SocialYou

I nostri valori

Crediamo in un networking fatto di connessioni reali, fiducia accumulata nel tempo e gesti che contano davvero.

01

La relazione viene prima del profilo

Un contatto è un dato. Una relazione è una storia condivisa nel tempo. La maggior parte degli strumenti che usiamo ogni giorno sono costruiti attorno al primo: quanti collegamenti, quanti follower, quante notifiche. Noi partiamo dal contrario.

Ogni funzione che costruiamo in SocialYou risponde a una sola domanda: questo ti aiuta a ricordare il dettaglio che conta davvero di una persona, o ti aiuta solo ad accumulare nominativi?

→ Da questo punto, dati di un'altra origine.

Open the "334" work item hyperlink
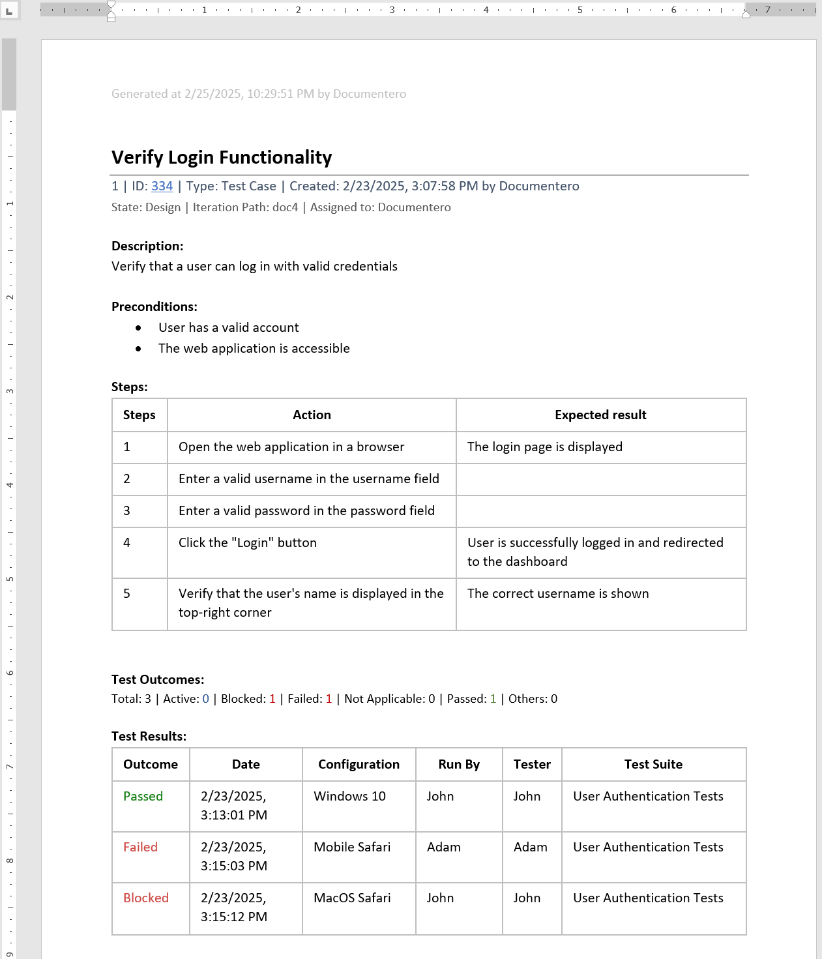pos(162,186)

Se la risposta è la seconda, non la costruiamo.

02

I legami deboli valgono più di quanto pensi

Granovetter lo dimostrò già negli anni Settanta: la maggior parte delle opportunità non arriva da chi ti sta vicino ogni giorno, ma da chi sta appena fuori dal tuo cerchio più stretto. Sono le persone che vedi poco, che frequentano mondi diversi dal tuo, ad avere accesso a informazioni che tu non hai.

SocialYou esiste anche per questo: per aiutarti a non perdere quei contatti nel tempo, senza che diventi un'attività ansiogena o meccanica. Non per estrarre valore da qualcuno, ma perché è lì, in quelle conversazioni che rischi di dimenticare, che nascono le occasioni che non ti aspetti.

03

Conta la qualità delle connessioni, non il numero

Non ci interessa quanti nodi hai nella tua rete. Ci interessa quanto sai combinare le persone, le competenze e le storie che già conosci per arrivare dove da solo non arriveresti.

Che tu ami stare al centro di ogni conversazione o preferisca ascoltare in disparte, il valore che porti nel networking non dipende dal tuo carattere. Dipende da quanto sei consapevole di quello che hai già intorno a te.

04

La scelta resta sempre tua

Uno strumento può ricordarti un follow-up dimenticato o segnalarti un silenzio che si protrae da troppo tempo. Ma cosa scrivere, quando farlo, e se restare in silenzio invece di forzare un contatto: questo lo decidi tu, sempre.

L'automazione ti toglie la fatica di ricordare. Non sostituisce mai il gesto, che resta umano.

05

Prima dai, poi chiedi

In una relazione professionale che funziona, il dare viene prima del ricevere. Non per calcolo, ma perché le relazioni non sono un conto corrente da cui prelevare: sono fiducia che si accumula, un gesto alla volta, spesso senza che nessuno se ne accorga finché non serve davvero.

Non costruiamo SocialYou per insegnarti a estrarre qualcosa dai tuoi contatti. Lo costruiamo perché tu possa creare, con più facilità, le condizioni in cui il valore arriva da solo.

06

Il digitale apre la porta, il resto lo fai tu

LinkedIn, e più in generale gli strumenti digitali, possono trasformare un incontro casuale in una relazione che dura anni. Ma solo se dopo il primo contatto c'è un gesto vero: una domanda sincera, un articolo condiviso perché pensavi potesse interessare, un aiuto dato senza aspettarsi nulla in cambio.

SocialYou serve a questo: a collegare i puntini che altrimenti perderesti di vista. Non a fabbricare relazioni che, alla prova dei fatti, non esistono.

Perché lo facciamo così

Perché il networking “vecchio stile” ha fallito, prima di tutto, con me.

Ho passato anni a collezionare biglietti da visita che finivano in un cassetto. Ho visto crescere il numero dei miei contatti su LinkedIn senza che questo cambiasse davvero qualcosa nella mia vita professionale. Ho mandato messaggi standard a persone che non ricordavo più da dove conoscessi.

Poi ho capito una cosa semplice, e in fondo ovvia: le opportunità vere non arrivano da quanti nomi hai in rubrica. Arrivano dalle relazioni che hai coltivato, con costanza, negli anni.

SocialYou nasce da lì. Da anni passati a studiare come funzionano davvero le relazioni professionali, ma soprattutto da errori fatti in prima persona. L'idea di fondo, se dovessi riassumerla in una frase: chiedi cosa serve all'altro prima di chiedere cosa serve a te, offri prima di pretendere, e soprattutto — resta, quando tutti gli altri hanno già smesso di farlo.